------ Information ------

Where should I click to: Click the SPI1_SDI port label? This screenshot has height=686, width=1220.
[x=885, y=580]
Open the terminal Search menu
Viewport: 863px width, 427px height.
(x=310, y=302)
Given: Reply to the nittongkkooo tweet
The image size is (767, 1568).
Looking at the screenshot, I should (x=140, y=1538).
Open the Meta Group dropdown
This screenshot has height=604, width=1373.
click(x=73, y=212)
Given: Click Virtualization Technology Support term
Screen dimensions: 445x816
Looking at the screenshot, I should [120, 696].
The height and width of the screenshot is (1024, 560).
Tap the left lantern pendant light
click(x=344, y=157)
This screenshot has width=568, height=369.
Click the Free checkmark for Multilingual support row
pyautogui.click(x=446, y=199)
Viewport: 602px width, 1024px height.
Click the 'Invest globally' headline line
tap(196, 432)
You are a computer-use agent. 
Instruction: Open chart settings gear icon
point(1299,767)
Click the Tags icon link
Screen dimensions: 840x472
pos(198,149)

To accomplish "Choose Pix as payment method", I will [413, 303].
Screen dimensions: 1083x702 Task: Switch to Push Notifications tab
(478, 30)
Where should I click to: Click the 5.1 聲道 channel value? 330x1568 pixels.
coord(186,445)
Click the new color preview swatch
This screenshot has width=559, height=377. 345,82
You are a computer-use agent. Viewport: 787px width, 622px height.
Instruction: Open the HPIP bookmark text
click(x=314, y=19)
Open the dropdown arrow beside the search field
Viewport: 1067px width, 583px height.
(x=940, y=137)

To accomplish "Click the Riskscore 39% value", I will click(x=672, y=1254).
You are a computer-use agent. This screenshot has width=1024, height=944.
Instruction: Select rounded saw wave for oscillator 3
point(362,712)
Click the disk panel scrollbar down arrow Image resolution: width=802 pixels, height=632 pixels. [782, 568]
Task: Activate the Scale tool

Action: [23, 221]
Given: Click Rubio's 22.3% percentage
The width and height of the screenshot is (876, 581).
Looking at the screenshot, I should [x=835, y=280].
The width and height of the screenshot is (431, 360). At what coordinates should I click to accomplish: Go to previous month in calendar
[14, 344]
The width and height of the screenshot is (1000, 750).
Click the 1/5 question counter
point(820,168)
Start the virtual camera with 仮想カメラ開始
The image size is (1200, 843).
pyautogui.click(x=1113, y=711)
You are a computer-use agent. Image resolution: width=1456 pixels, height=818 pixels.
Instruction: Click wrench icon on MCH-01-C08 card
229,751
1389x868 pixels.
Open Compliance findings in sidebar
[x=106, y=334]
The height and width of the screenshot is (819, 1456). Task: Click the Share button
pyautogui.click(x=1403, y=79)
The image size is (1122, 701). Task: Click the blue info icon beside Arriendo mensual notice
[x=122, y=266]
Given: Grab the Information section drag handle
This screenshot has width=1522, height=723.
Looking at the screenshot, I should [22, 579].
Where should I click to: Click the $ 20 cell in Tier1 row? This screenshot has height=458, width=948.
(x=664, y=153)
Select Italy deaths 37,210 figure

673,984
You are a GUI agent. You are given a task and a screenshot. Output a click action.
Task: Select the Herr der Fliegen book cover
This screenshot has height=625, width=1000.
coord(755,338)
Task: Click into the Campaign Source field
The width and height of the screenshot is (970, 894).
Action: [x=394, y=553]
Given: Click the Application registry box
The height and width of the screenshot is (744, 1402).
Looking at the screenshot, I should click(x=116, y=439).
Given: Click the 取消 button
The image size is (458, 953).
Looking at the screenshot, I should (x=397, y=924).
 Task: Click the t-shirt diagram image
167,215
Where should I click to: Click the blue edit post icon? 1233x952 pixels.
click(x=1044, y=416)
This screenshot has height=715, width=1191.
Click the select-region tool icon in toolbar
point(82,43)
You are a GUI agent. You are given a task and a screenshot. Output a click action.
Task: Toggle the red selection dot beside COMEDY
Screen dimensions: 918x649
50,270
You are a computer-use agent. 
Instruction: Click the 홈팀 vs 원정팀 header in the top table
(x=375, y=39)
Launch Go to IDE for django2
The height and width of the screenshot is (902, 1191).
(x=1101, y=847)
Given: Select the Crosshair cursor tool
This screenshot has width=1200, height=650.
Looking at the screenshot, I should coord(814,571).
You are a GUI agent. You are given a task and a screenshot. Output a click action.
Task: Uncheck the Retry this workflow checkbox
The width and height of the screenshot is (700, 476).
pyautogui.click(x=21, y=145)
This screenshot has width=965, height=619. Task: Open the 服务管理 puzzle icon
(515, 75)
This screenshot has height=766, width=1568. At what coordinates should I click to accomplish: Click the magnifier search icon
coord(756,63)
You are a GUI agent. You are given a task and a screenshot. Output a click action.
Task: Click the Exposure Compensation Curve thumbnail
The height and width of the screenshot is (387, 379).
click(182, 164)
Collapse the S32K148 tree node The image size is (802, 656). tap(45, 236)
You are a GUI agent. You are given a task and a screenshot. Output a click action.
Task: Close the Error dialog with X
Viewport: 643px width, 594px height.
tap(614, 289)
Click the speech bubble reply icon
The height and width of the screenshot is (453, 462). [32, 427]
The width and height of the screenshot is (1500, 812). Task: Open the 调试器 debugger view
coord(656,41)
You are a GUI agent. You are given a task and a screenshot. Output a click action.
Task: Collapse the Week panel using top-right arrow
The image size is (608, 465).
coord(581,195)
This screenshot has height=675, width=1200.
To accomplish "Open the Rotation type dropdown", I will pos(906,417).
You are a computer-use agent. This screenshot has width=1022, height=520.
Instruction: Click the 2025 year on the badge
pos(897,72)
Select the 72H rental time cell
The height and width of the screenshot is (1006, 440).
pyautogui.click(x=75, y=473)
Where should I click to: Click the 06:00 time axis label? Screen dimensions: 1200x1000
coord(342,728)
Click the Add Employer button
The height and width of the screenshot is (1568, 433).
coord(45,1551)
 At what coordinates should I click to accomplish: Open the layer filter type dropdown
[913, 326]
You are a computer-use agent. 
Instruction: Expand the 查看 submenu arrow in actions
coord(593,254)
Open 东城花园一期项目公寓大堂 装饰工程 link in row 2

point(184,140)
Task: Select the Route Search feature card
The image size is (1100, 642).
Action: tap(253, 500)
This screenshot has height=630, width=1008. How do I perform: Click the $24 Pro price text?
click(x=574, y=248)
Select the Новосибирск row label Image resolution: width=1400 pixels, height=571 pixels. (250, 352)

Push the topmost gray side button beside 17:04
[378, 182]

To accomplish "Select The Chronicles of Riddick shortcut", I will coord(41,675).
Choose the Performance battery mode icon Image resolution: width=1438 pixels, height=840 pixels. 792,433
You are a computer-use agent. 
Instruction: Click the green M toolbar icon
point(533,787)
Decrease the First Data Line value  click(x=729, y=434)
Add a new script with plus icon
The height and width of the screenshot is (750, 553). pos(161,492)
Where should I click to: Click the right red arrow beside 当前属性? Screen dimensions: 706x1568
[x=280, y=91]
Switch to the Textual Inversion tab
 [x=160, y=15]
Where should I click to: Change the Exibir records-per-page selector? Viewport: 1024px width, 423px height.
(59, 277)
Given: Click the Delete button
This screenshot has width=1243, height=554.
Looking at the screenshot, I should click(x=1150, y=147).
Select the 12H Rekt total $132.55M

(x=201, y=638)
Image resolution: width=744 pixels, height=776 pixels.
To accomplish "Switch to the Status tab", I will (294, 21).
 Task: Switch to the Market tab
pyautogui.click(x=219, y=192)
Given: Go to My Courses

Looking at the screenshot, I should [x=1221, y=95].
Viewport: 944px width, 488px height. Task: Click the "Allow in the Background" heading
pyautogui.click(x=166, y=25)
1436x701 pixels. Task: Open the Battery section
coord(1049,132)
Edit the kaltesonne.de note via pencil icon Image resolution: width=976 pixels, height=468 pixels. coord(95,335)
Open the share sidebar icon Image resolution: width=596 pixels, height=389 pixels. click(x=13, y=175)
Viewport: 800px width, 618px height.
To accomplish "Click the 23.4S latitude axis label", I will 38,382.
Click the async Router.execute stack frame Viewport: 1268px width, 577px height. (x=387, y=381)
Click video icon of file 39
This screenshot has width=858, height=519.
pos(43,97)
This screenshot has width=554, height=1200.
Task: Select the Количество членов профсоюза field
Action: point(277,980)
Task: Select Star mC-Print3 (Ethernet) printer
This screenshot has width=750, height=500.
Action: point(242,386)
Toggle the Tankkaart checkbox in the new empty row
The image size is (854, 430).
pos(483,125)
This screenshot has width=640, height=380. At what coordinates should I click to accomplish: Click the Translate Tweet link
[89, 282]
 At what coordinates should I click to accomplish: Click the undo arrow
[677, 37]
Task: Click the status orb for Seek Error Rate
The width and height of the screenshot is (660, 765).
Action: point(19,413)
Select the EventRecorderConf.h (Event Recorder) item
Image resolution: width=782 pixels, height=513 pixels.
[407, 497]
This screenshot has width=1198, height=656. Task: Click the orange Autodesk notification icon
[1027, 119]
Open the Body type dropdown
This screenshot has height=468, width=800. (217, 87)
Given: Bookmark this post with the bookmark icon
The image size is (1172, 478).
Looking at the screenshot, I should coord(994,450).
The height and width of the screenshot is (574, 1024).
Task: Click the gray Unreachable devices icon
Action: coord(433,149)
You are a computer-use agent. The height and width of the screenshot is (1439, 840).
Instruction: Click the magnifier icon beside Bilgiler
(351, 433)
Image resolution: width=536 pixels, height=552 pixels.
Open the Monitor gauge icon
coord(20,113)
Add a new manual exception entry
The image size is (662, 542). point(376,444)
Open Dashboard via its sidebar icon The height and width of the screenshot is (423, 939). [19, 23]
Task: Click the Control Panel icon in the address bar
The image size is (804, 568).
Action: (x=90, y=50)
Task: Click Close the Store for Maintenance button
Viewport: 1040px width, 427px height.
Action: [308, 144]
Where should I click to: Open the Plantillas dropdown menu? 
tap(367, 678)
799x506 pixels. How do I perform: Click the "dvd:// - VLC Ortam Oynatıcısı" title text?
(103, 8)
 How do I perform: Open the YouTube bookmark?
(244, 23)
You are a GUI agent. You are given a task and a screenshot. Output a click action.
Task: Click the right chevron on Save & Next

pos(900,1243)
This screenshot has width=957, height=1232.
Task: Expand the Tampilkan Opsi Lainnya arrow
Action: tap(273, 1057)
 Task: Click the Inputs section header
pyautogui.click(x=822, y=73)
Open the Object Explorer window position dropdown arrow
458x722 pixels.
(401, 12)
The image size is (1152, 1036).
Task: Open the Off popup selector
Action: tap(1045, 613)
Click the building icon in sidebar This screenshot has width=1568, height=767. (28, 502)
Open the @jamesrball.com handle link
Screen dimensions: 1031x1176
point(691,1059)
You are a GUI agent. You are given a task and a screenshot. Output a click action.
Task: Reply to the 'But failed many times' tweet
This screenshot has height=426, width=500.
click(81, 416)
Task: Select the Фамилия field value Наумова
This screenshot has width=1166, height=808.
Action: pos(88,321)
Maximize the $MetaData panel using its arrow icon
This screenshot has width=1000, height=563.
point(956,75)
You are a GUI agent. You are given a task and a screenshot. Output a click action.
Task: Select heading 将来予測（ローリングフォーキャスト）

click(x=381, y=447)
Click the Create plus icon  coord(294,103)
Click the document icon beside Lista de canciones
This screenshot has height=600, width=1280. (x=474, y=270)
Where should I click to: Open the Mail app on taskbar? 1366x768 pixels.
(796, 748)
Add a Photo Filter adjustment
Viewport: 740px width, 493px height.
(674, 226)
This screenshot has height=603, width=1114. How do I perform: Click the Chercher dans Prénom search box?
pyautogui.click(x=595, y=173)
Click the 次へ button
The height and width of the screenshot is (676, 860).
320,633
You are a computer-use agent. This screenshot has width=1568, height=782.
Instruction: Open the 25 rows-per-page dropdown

------

* Exercise details
Going through the entries above, show each line that contains "using".

* Task output
Task: Collapse the Week panel using top-right arrow
Maximize the $MetaData panel using its arrow icon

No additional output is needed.